Mahasiswa Arsitek Harus Paham Aksesibel Ramah
SOLO, POSKITA.co – Mahasiswa arsitektur sebagai salah satu generasi masa depan yang akan menjadi perancang bangunan, landscap, dan fasilitas publik wajib memahami berbagai peraturan perundang-undangan yang mengatur tentang aksesibilitas serta paham tentang prinsip universal design.
Hal itu mengemuka dalam diskusi kuliah umum Pembekalan dan Pemahaman dalam Implementasi UU No 8 Tahun 2016 tentang Penyandang Disabilitas terkait dengan Pengguna, yang diselenggarakan oleh Fakultas Teknik Universitas Sebelas Maret (FT UNS) jurusan Arsitektur, Jumat (16/11/2018).
Sebagai nara sumber, FT UNS Jurusan Arsitektur menghadirkan empat orang nara sumber dari Soloraya Accessible Tourism (SRAT), yaitu Dwi Ariani, Anni Aryani, Bambang Ary Wibowo dan Mulyanto Utomo. SRAT adalah organisasi kemasyarakatan yang mempunyai visi mewujudkan pariwisata yang bebas hambatan bagi semua.
Sedangkan visi SRAT, menurut Dwi Ariani yang juga Ketua SRAT pada dasarnya ingin membuat dunia pariwisata di Solo dan sekitarnya/Solo Raya menjadi ramah & akses bagi semua orang (baik disabilitas, anak dan orang tua) baik itu; produknya, pelayanannya, tempat wisatanya.
“Kami juga berharap, organisasi kami yang belum lama lahir ini mampu menggerakkan berbagai komunitas di Solo untuk bekerja sama dalam mewujudkan Solo Raya sebagai tujuan wisata yang ramah bagi semua orang,” tambah Dwi Aryani.
Pada bagian lain Bambang Ary menyebutkan bahwa seorang sarjana arsitek, yang nantinya akan bertanggung jawab atas perancangan sebuah bangunan wajib paham tentang peraturan perundang-undangan yang mengatur soal perancangan bangunan tersebut.
“Paling tidak, Anda harus paham aturan hukum dalam mendirikan bangunan gedung, misalnya UU Nomor 28 Tahun 2002 tentang Bangunan Gedung, UU Nomor 8 Tahun 2016 tentang Penyandang Disabilitas, UU Nomor 6 Tahun 2017 tentang Arsitektur, Perda Kota Surakarta Nomor 8 Tahun 2016 tentang Bangunan Gedung, dan sebetulnya masih banyak lagi,” kata Bambang.

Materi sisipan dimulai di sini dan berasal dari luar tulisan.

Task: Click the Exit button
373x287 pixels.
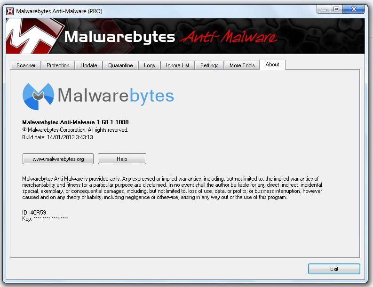Action: click(334, 269)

Mengapa hal itu penting bagi calon sarjana arsitek maupun praktisi arsitektur untuk memahami hal itu, karena ini menyangkut konsekwensi hak asasi manusia.
“Bahwa setiap bangunan itu harus bisa diakses oleh semua, baik difabel, orang tua, anak-anak, dan lain-lain,” katanya.
Lebih lanjut Dwi Aryani mengatakan bahwa dalam konvensi internasional hak-hak disabilitas, telah ditegaskan bahwa setiap orang yang membangun gedung untuk publi harus mengerti dan bahkan hapal apa yang disebut Tujuh Prinsip Universal Design.
“Ketujuh prinsip ini adalah, kesetaraan penggunaan ruang; keselamatan dan keamanan bagi semua; kemudahan akses tanpa hambatan; kemudahan akses informasi; kemandirian penggunaan ruang; efisiensi upaya pengguna; dan kesesuaian ukuran dan ruang secara ergonomis,” jelas Dwi. (maskoes)
Caption Foto :
Dosen FT Arsitektur UNS dan pengurus Soloraya Accessible Tourism dalam kuliah umum di FT Arsitektur UNS.